» **Tâche à réaliser 1**: Veuillez indiquer si chacune des affirmations suivantes concorde avec l'extrait de l'arrêt, en répondant par oui ou non et en citant mot pour mot les termes de l'extrait qui tranchent. (a) Les patients allaient chez le docteur [I] pour obtenir la prescription. (b) Le tiers payant ne s'appliquait que si l'ordonnance prescrivait le caractère remboursable du médicament. (c) La CPAM a listé trente patients.
» **Tâche à réaliser 2**: Recopiez fidèlement le passage de l'extrait de l'arrêt qui va de « 11. Ils ajoutent » jusqu'à « médicament, ou non. » inclus.

» **Texte à analyser**:

9. Pour infirmer le jugement en ce qu'il a déclaré la constitution de partie civile de la CPAM irrecevable, et condamner M. [I] à lui payer diverses sommes à titre de dommages et intérêts, l'arrêt attaqué retient que les agissements conjoints de ce dernier, et du pharmacien distributeur, qui ont été définitivement sanctionnés au plan pénal sous la qualification de facilitation à autrui, à titre gratuit ou onéreux, de l'usage de Skenan, sont directement et certainement à l'origine du préjudice de la CPAM, l'ordonnance du médecin, qu'elle soit remboursable ou non remboursable, ayant facilité la délivrance du produit par le pharmacien à des patients qui, pour la grande majorité, bénéficiaient du tiers payant assuré par la caisse.
10. Les juges précisent qu'il ressort des investigations réalisées que les patients se rendaient spécifiquement chez le docteur [I] dans le but d'obtenir cette prescription, ainsi réalisée pour les vingt-quatre patients listés par la CPAM, hors tout cadre légal, alors que leur état de santé ne la justifiait pas. Les sommes correspondant à ces consultations ont été, soit réglées directement par le patient qui obtenait ensuite son remboursement par la CPAM de la Haute-Vienne via la pharmacie au moment de la délivrance de Skenan, en remettant au pharmacien sa carte vitale, soit prises en charge directement par la CPAM de la Haute-Vienne au titre de la couverture maladie universelle, le médecin obtenant ensuite le remboursement des consultations auprès de la caisse.
11. Ils ajoutent que les auditions réalisées dans le cadre de l'information ont démontré que les patients bénéficiaient du tiers payant pour la prise en charge de la consultation du médecin et du médicament, que l'ordonnance prescrive le caractère remboursable du médicament, ou non.

» **Données fournies**:
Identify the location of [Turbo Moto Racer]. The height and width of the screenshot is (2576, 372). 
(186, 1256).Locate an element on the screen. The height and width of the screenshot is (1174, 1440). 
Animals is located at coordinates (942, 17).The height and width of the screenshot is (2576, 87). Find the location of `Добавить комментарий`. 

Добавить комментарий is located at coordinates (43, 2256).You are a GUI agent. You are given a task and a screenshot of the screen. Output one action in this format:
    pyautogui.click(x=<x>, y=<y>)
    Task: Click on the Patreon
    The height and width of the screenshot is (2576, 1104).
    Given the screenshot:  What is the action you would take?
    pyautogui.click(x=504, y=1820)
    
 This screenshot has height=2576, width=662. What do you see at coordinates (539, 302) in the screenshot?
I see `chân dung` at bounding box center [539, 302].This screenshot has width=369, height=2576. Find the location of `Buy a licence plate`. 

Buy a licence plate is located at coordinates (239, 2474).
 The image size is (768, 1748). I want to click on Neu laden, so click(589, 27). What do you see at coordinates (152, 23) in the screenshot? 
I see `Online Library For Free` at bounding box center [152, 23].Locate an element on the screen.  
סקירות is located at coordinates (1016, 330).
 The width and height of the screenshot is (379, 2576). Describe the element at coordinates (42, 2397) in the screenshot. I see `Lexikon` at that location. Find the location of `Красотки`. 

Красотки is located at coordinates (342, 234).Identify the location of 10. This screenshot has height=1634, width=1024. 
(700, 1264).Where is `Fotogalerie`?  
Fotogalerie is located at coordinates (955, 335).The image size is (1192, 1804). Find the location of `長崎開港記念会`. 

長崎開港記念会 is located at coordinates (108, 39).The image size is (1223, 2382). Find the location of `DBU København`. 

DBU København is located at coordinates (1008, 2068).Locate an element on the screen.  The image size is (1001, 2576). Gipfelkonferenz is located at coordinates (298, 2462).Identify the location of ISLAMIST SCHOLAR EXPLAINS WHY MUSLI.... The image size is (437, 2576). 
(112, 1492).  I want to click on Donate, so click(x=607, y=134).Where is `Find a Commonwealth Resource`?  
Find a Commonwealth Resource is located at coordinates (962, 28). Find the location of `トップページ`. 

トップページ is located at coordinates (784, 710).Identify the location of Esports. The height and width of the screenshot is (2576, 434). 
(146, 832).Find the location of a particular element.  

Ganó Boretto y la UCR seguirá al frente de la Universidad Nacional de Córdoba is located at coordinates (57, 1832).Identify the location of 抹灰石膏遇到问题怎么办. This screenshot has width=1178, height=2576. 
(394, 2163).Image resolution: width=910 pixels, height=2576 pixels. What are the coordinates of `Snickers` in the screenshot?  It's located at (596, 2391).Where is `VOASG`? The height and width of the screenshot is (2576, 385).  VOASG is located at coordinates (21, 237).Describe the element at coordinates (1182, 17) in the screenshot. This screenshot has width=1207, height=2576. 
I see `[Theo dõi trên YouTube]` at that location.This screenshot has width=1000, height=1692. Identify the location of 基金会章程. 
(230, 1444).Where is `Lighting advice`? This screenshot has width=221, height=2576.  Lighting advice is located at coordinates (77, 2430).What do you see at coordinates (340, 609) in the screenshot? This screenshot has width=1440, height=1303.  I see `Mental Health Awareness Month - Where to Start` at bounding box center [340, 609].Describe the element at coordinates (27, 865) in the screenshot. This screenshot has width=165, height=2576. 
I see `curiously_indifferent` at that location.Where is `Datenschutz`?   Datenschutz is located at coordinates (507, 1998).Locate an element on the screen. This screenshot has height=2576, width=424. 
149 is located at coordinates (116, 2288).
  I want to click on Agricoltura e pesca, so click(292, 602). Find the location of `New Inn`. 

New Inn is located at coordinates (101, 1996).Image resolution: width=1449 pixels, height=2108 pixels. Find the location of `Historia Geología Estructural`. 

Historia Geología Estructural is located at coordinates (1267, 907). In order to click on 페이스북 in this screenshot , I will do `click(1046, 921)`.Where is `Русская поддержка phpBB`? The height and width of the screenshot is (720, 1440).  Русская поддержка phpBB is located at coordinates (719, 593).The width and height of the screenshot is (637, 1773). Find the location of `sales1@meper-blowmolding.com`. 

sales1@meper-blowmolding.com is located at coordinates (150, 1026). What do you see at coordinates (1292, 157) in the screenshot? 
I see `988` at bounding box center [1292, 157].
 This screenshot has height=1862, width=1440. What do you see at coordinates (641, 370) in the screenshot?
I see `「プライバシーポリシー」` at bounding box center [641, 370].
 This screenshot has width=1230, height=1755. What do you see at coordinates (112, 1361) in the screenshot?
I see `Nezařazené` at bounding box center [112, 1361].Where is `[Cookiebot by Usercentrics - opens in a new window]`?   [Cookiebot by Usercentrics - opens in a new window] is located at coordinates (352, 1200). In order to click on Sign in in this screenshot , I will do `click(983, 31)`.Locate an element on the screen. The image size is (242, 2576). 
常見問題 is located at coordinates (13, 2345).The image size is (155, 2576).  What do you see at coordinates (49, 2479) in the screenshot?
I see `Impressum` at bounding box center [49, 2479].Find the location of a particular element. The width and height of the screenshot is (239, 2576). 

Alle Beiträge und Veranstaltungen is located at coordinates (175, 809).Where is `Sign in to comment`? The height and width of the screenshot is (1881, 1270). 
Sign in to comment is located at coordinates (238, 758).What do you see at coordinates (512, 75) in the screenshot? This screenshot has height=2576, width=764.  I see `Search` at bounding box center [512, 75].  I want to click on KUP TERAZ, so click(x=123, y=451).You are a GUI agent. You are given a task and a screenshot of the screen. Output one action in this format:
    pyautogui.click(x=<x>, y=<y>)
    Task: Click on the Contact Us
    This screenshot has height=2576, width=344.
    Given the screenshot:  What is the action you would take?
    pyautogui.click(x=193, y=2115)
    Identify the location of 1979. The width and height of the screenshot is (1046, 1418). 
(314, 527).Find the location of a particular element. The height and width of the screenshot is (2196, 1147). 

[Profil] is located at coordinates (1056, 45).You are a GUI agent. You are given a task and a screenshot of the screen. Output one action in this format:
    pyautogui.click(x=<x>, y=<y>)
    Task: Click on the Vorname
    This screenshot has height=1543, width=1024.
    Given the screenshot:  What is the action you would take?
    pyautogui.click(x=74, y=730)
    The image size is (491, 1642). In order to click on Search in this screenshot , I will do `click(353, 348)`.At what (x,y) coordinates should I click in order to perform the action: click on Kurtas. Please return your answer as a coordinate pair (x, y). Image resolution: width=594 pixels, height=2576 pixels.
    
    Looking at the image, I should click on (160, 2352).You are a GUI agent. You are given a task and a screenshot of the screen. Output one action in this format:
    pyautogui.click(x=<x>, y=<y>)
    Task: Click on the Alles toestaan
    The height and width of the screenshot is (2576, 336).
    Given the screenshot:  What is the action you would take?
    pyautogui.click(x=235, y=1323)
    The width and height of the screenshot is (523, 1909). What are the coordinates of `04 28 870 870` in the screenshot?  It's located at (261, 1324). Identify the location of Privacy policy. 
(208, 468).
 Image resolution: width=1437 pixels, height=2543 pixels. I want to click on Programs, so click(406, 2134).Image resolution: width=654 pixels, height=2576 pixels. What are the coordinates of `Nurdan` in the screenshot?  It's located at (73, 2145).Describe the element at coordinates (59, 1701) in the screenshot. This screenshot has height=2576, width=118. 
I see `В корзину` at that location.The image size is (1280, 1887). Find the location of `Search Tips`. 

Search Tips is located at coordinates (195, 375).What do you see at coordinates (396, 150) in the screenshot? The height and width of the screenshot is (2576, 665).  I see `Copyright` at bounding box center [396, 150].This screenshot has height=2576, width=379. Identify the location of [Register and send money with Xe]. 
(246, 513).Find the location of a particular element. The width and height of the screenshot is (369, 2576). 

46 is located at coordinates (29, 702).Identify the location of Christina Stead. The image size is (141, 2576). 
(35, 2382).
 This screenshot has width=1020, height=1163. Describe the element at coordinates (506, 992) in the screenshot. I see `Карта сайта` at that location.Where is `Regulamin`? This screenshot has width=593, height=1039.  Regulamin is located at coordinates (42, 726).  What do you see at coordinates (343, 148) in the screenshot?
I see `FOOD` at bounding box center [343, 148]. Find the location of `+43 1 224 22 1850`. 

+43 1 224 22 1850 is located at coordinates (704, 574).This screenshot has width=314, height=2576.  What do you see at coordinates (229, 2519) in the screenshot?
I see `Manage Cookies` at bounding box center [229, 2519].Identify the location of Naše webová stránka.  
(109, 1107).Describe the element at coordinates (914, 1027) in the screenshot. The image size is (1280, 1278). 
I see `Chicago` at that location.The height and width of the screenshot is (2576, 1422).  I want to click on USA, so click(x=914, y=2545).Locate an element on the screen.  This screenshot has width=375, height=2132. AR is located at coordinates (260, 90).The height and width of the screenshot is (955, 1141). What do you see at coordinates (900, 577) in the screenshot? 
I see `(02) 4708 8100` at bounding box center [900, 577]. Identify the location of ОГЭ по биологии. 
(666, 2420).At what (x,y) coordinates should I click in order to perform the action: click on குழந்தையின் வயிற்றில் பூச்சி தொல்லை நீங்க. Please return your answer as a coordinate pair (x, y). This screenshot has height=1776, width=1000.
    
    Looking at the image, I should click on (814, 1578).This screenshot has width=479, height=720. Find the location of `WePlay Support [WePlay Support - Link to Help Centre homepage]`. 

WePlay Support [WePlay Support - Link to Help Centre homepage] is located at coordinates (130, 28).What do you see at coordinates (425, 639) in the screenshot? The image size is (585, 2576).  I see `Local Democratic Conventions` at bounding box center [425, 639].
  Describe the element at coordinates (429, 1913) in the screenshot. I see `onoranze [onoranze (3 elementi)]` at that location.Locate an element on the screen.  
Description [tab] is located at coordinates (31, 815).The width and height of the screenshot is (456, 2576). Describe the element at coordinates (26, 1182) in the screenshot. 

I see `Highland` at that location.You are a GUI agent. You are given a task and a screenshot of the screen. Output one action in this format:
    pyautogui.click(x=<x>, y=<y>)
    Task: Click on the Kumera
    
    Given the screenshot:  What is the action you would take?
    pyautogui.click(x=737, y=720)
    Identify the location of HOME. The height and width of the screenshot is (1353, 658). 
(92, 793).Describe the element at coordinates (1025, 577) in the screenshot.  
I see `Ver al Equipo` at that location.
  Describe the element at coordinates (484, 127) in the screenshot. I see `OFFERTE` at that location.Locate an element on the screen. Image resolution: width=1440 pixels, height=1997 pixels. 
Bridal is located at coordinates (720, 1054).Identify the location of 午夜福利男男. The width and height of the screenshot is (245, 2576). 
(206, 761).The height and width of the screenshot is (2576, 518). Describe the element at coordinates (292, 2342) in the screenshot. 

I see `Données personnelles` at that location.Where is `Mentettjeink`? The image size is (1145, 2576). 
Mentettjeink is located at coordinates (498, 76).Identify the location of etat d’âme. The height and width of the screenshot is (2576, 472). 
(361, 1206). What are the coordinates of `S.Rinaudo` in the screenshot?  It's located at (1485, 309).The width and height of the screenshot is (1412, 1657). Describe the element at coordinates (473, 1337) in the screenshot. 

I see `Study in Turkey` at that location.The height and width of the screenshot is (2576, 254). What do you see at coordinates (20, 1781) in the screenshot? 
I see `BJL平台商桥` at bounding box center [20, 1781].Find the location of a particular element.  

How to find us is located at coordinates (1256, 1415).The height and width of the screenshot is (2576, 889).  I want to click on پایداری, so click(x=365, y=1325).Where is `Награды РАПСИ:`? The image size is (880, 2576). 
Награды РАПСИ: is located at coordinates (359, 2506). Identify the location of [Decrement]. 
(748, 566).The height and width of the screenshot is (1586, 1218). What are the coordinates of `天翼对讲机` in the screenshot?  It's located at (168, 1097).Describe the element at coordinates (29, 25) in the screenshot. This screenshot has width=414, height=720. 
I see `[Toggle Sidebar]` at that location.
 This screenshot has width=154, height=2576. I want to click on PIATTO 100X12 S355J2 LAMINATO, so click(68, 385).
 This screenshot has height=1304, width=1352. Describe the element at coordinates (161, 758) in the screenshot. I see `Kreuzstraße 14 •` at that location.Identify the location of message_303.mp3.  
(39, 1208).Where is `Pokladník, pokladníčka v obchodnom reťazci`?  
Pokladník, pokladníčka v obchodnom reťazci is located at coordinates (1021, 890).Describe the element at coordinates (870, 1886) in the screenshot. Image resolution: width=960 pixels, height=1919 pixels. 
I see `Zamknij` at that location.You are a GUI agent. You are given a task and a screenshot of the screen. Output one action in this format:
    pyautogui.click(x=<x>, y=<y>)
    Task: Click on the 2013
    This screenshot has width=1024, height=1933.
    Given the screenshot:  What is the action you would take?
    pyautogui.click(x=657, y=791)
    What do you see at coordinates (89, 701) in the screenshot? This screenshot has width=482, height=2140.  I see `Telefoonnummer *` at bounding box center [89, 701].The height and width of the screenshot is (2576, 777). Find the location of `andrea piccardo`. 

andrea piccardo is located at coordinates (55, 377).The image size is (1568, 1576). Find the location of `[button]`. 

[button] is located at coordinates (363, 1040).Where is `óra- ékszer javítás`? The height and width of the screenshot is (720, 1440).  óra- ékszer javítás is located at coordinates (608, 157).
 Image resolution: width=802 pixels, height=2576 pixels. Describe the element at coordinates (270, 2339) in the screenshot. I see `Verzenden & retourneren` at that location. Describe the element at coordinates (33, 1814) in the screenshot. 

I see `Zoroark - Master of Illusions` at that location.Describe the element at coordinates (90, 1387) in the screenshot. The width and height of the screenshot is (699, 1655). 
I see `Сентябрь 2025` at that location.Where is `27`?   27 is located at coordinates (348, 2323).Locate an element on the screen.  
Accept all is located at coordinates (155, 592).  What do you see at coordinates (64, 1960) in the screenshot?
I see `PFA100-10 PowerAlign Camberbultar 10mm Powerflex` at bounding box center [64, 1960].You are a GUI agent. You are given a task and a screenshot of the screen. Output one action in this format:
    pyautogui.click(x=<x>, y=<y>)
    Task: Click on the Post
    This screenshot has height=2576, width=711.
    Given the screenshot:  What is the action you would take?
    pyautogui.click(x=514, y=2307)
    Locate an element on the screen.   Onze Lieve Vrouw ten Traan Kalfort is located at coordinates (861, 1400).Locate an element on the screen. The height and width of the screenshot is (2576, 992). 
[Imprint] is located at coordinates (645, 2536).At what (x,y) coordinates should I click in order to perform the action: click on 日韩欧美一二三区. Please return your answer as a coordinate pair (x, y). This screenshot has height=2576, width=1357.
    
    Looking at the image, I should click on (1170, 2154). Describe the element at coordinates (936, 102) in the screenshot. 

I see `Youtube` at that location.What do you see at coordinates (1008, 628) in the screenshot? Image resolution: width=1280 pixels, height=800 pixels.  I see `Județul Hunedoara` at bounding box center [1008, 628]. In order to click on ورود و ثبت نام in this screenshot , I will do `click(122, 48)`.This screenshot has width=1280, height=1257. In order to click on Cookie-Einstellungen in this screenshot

» **Résultat de la tâche 1**:
(a) Oui : « les patients se rendaient spécifiquement chez le docteur [I] dans le but d'obtenir cette prescription »
(b) Non : « que l'ordonnance prescrive le caractère remboursable du médicament, ou non »
(c) Non : « pour les vingt-quatre patients listés par la CPAM »

» **Résultat de la tâche 2**:
11. Ils ajoutent que les auditions réalisées dans le cadre de l'information ont démontré que les patients bénéficiaient du tiers payant pour la prise en charge de la consultation du médecin et du médicament, que l'ordonnance prescrive le caractère remboursable du médicament, ou non.